How to complete this task - Output the line containing "ارتباط با ما (200, 1127)", then every remaining line of the entries below, exactly as written and with no other text.

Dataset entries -
======

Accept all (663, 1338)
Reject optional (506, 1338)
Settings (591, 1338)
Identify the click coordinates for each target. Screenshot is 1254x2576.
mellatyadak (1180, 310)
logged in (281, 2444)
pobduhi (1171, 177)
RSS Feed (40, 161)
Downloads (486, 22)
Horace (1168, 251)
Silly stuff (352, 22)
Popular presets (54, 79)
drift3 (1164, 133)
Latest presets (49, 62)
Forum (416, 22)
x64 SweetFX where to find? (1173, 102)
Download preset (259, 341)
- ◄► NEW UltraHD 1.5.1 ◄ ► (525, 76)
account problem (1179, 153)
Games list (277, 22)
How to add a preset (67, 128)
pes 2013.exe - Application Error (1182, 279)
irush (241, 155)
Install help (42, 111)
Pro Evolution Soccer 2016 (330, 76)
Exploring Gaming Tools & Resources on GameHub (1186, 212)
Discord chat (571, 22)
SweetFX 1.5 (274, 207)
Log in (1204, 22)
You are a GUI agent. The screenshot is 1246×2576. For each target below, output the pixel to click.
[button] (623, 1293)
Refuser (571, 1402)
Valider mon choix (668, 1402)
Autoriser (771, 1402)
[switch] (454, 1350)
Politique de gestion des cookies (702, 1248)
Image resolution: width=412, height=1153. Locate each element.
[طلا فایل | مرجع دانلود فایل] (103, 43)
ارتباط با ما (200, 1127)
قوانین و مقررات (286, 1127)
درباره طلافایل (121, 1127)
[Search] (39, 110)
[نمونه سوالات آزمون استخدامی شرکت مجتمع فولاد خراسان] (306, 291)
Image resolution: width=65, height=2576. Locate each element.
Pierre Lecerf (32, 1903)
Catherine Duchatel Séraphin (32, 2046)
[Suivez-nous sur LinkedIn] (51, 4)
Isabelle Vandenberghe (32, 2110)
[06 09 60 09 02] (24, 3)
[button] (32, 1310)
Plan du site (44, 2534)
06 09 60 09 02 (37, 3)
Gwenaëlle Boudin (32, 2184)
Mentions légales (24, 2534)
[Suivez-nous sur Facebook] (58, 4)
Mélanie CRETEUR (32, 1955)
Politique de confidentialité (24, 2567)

======

Response area -
ارتباط با ما (200, 1127)
قوانین و مقررات (286, 1127)
درباره طلافایل (121, 1127)
[Search] (39, 110)
[نمونه سوالات آزمون استخدامی شرکت مجتمع فولاد خراسان] (306, 291)
Image resolution: width=65, height=2576. Locate each element.
Pierre Lecerf (32, 1903)
Catherine Duchatel Séraphin (32, 2046)
[Suivez-nous sur LinkedIn] (51, 4)
Isabelle Vandenberghe (32, 2110)
[06 09 60 09 02] (24, 3)
[button] (32, 1310)
Plan du site (44, 2534)
06 09 60 09 02 (37, 3)
Gwenaëlle Boudin (32, 2184)
Mentions légales (24, 2534)
[Suivez-nous sur Facebook] (58, 4)
Mélanie CRETEUR (32, 1955)
Politique de confidentialité (24, 2567)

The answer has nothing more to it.